Supplied text >>
# 921 Died last night



## henderson (Jul 6, 2004)

Mine has been making similar noises described by others, the clicking noises and screen freezes for about a week. Finally died last night and would not come back up with hard reboot, soft reboot or smart card reboot. I found my purchase receipt and it is about 2 years and 2 weeks old. Called for the upgrade deal and should have an installer at my house on monday to install the 622.... 
From the other posts it looks like 3 of these have died or are dying in the last 10 days..... Conspiracy or coincidence? Ha Ha
Anyway, I hope I am happy with the 622.


----------



## brettbolt (Feb 22, 2006)

I received a replacement 921 on Tuesday (old one didnt respond to UHF remote).

Anyway, the replacement (my 4th 921) shipped to me with L2.75 software. It downloaded the latest (L2.77) and then I got the dreaded "Hard Drive Failed" screen.

The hard drive failed on my 2nd 921 also.

Now I'm back to my old trusty 501. Its never been replaced and its worked great for many years. When I get the replacement 921 next week, it will immediately go up for sale on eBay. I have no faith in the @#*& 921's.


----------



## henderson (Jul 6, 2004)

brettbolt said:


> I received a replacement 921 on Tuesday (old one didnt respond to UHF remote).
> 
> Anyway, the replacement (my 4th 921) shipped to me with L2.75 software. It downloaded the latest (L2.77) and then I got the dreaded "Hard Drive Failed" screen.
> 
> ...


Did you see Chris2unt's post? Sounds like a similar thing. It does seem like a large number of these 921's have bitten the dust lately. I actually had very few problems with mine in the 2 years I had it. Never lost recordings, had a couple of instances where I had timers misfire, but nothing major. I was actually going to wait awhile on the upgrade. Is there a reason you are not upgrading to the 622? (I ask fearfully)

The input >>
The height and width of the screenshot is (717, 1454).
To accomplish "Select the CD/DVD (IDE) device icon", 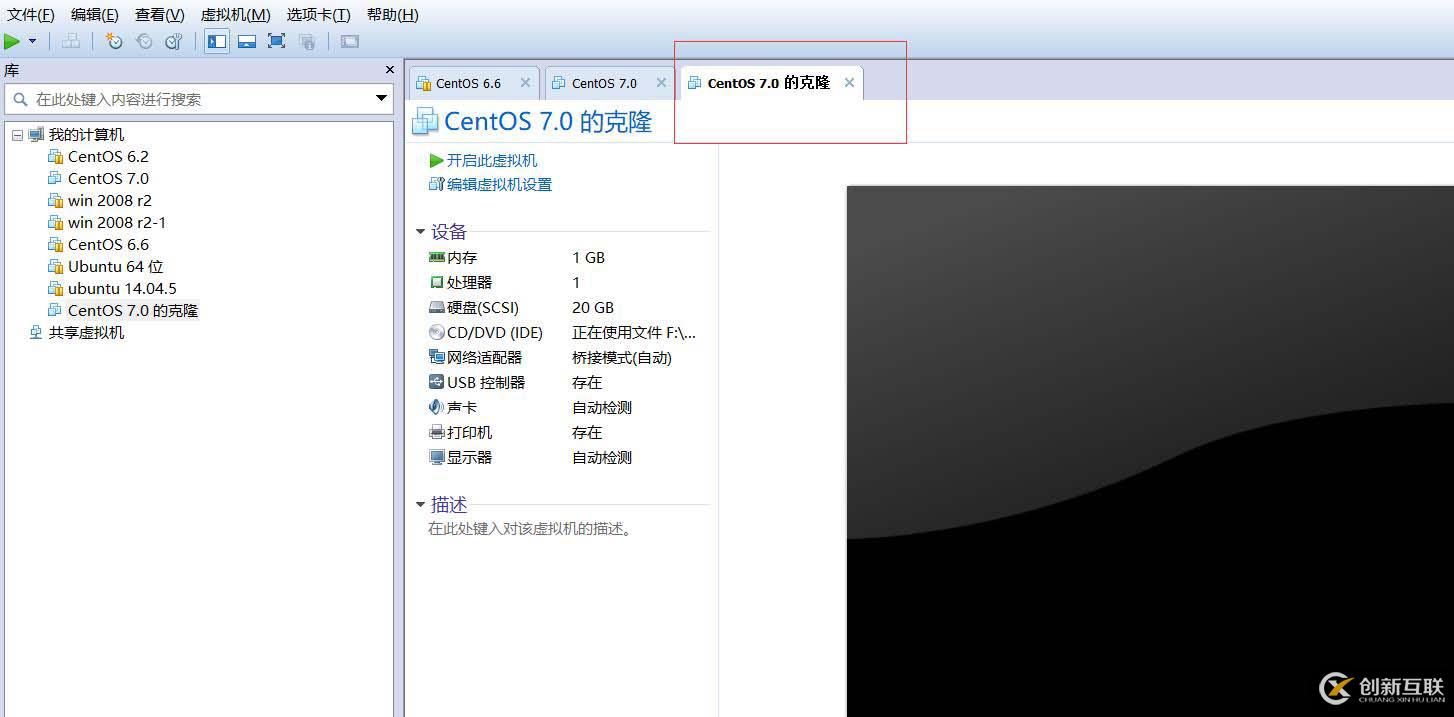I will point(437,332).
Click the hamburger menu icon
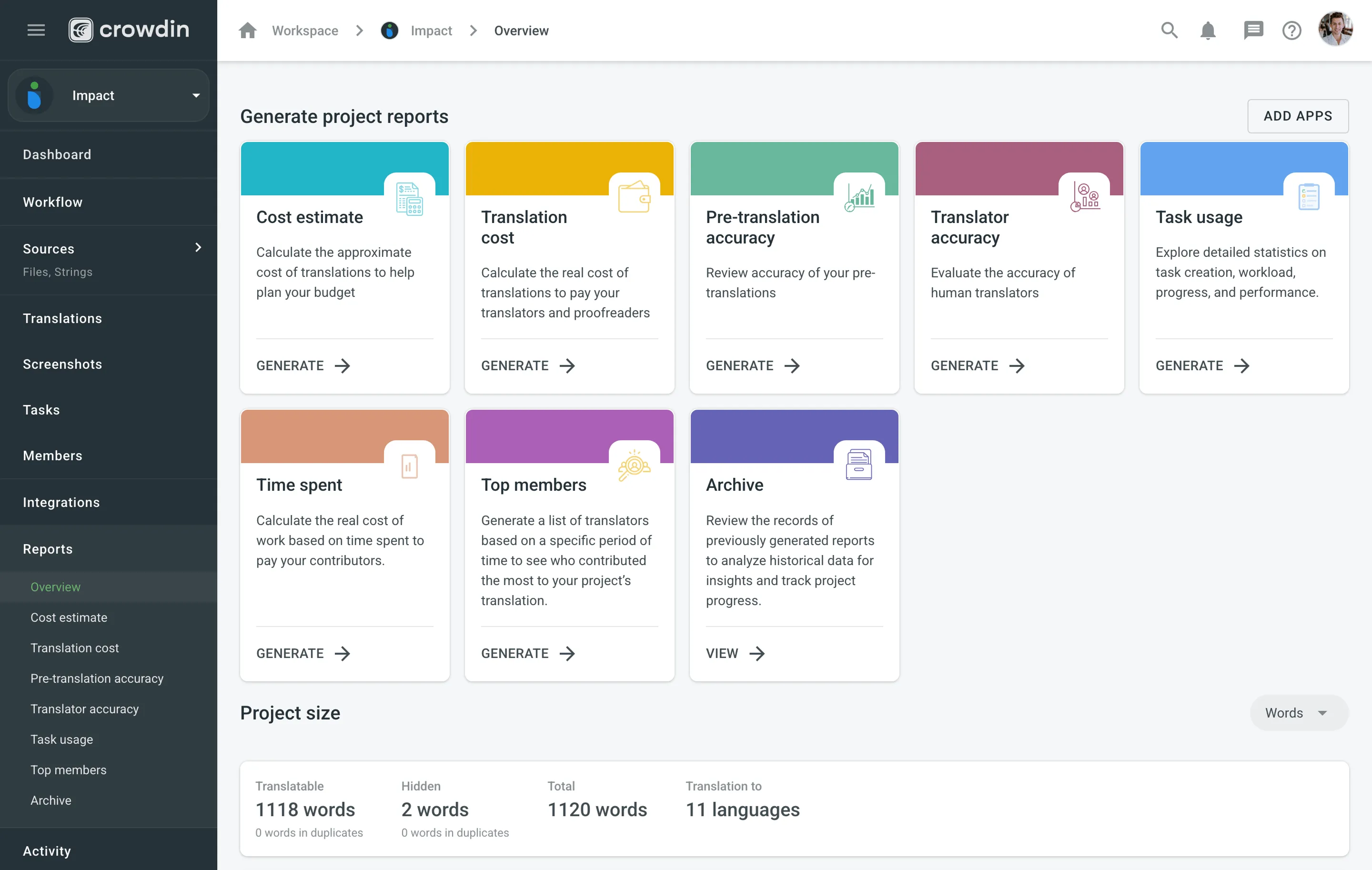Screen dimensions: 1372x870 pos(36,30)
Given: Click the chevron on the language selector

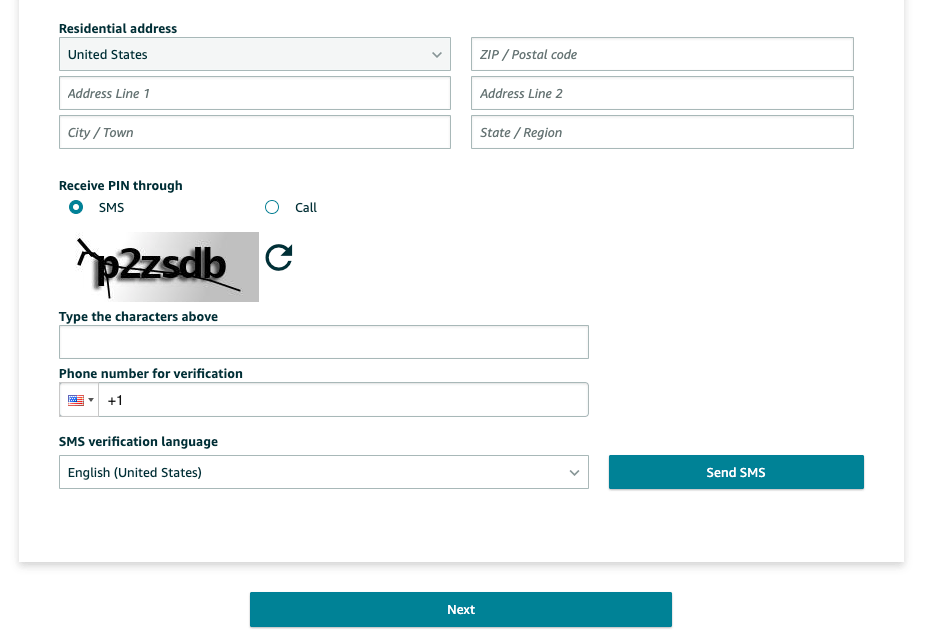Looking at the screenshot, I should (574, 471).
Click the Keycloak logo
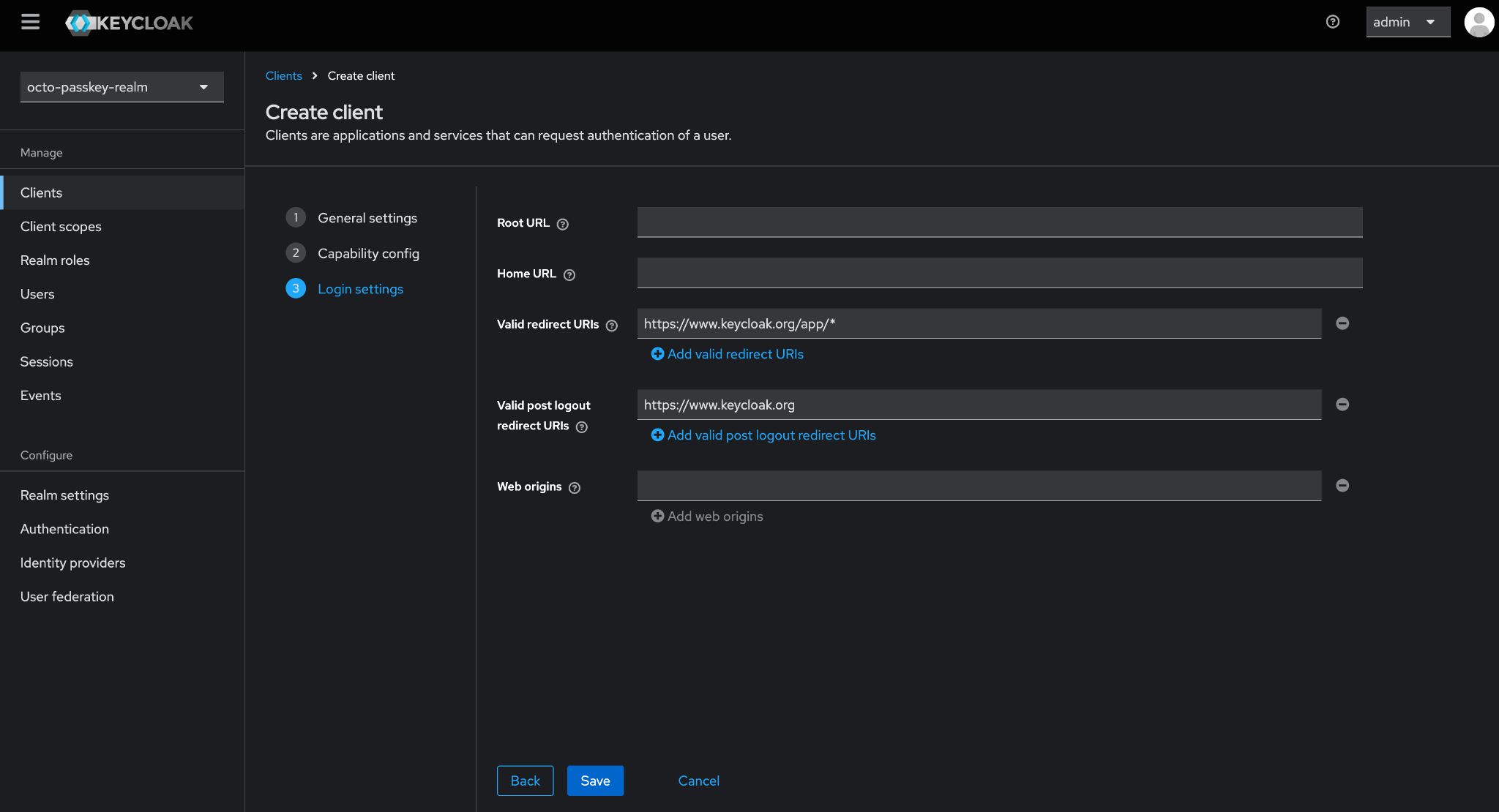Image resolution: width=1499 pixels, height=812 pixels. [130, 23]
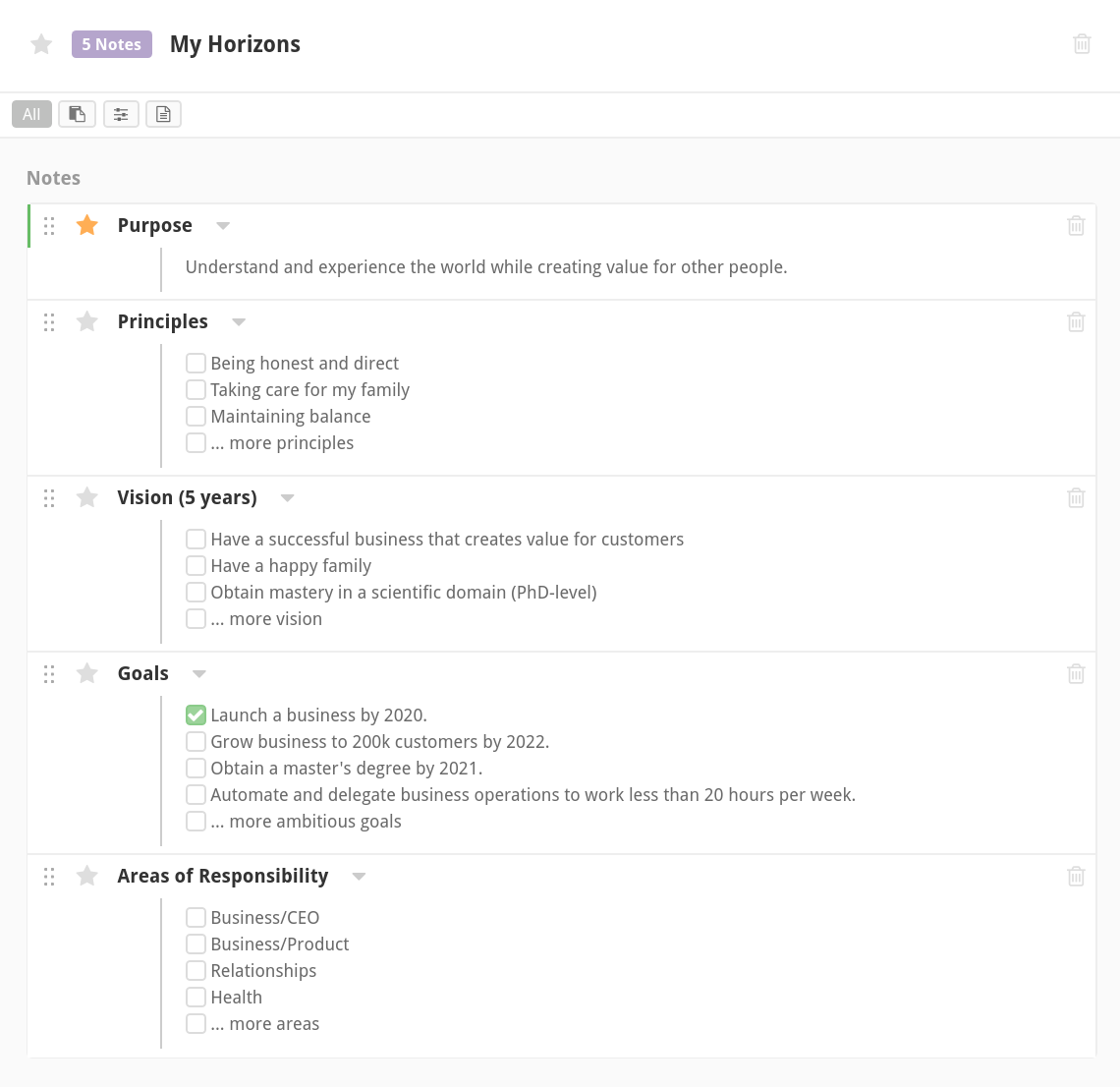
Task: Expand the Goals note dropdown menu
Action: [199, 674]
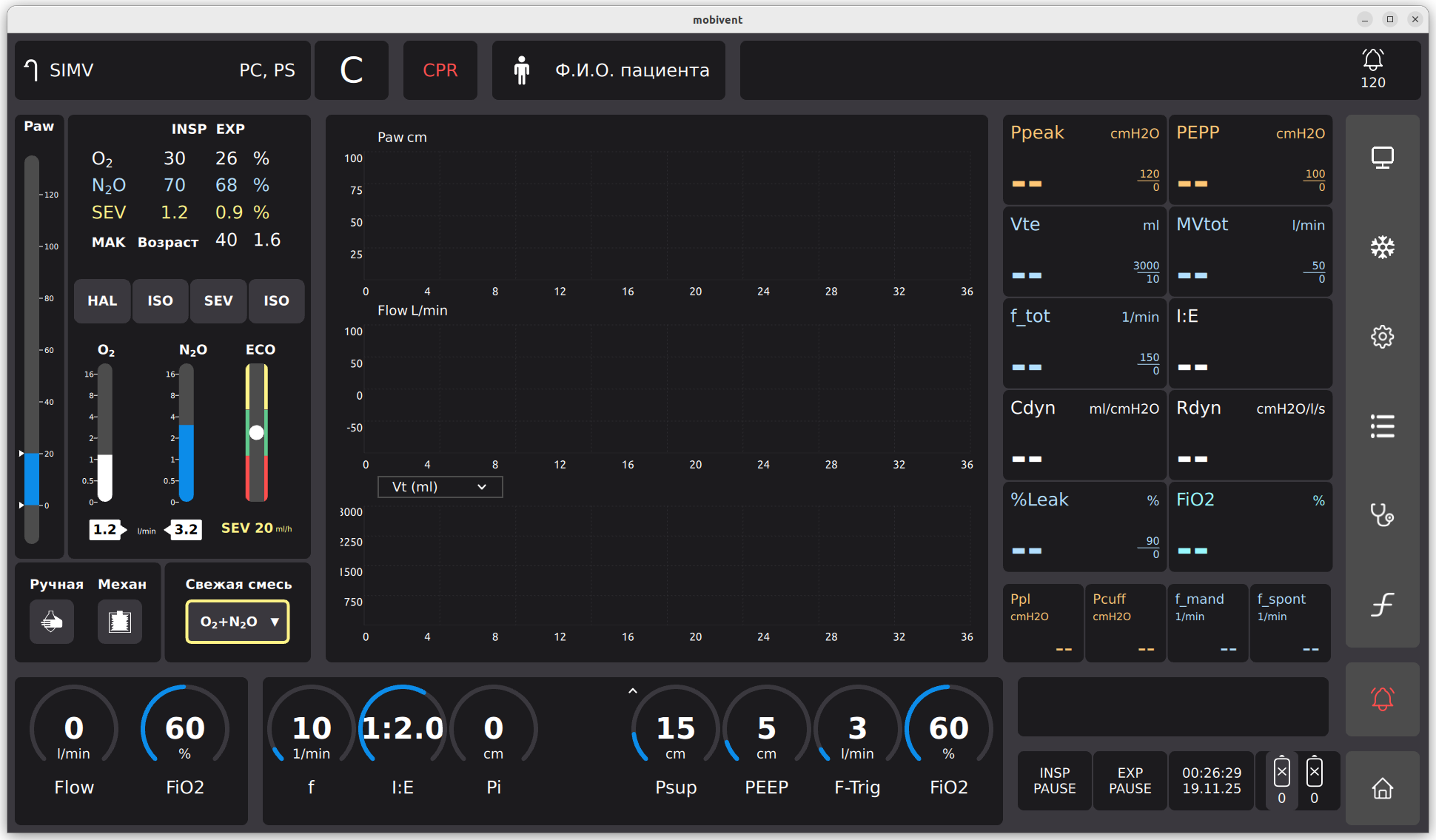Click the monitor display icon in right sidebar
The height and width of the screenshot is (840, 1436).
[1382, 158]
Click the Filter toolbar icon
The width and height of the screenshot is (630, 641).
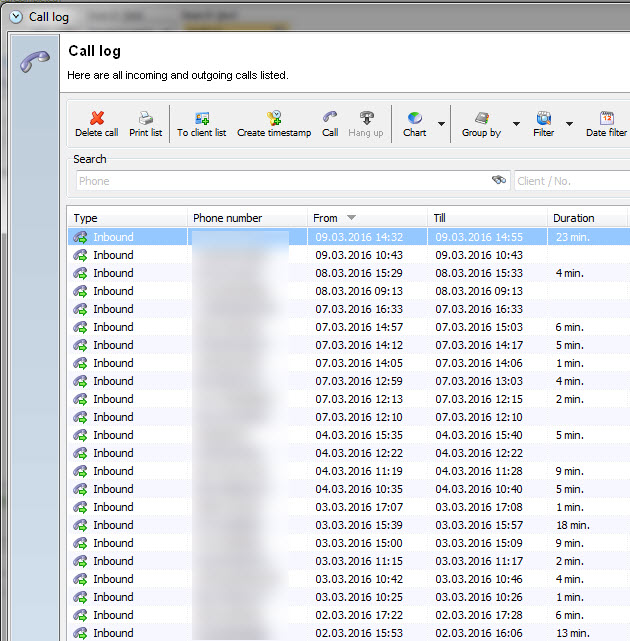[544, 118]
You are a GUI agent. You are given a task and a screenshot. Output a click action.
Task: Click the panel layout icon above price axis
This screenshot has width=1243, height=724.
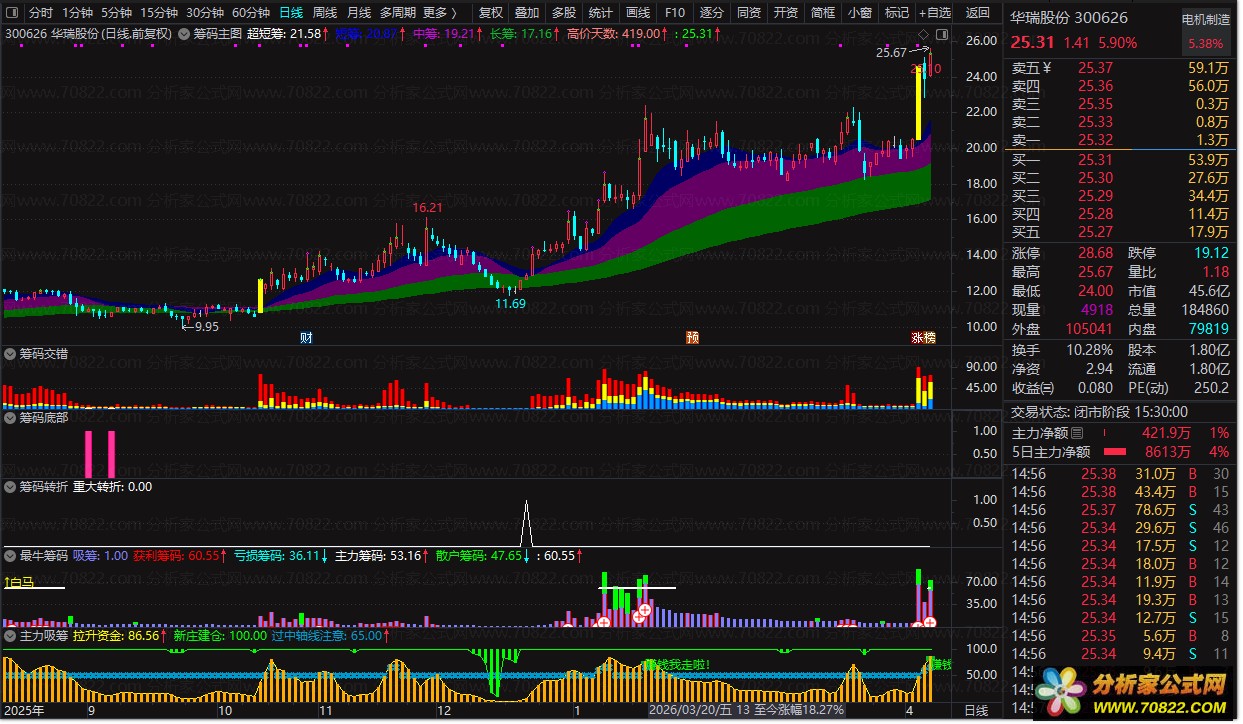pyautogui.click(x=940, y=34)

Set task 1 >>
According to the forum thread, what software version was the fourth 921 running when it arrived?
Set task 2 >>
Copy out the listing verbatim, starting with the line containing "You are a GUI" and going on through the end of the listing. Leave the pictures out.

Expected answer 1 >>
L2.75

Expected answer 2 >>
You are a GUI agent. You are given a task and a screenshot. Output a click action.
Task: Click the panel layout icon above price axis
This screenshot has width=1243, height=724.
pyautogui.click(x=940, y=34)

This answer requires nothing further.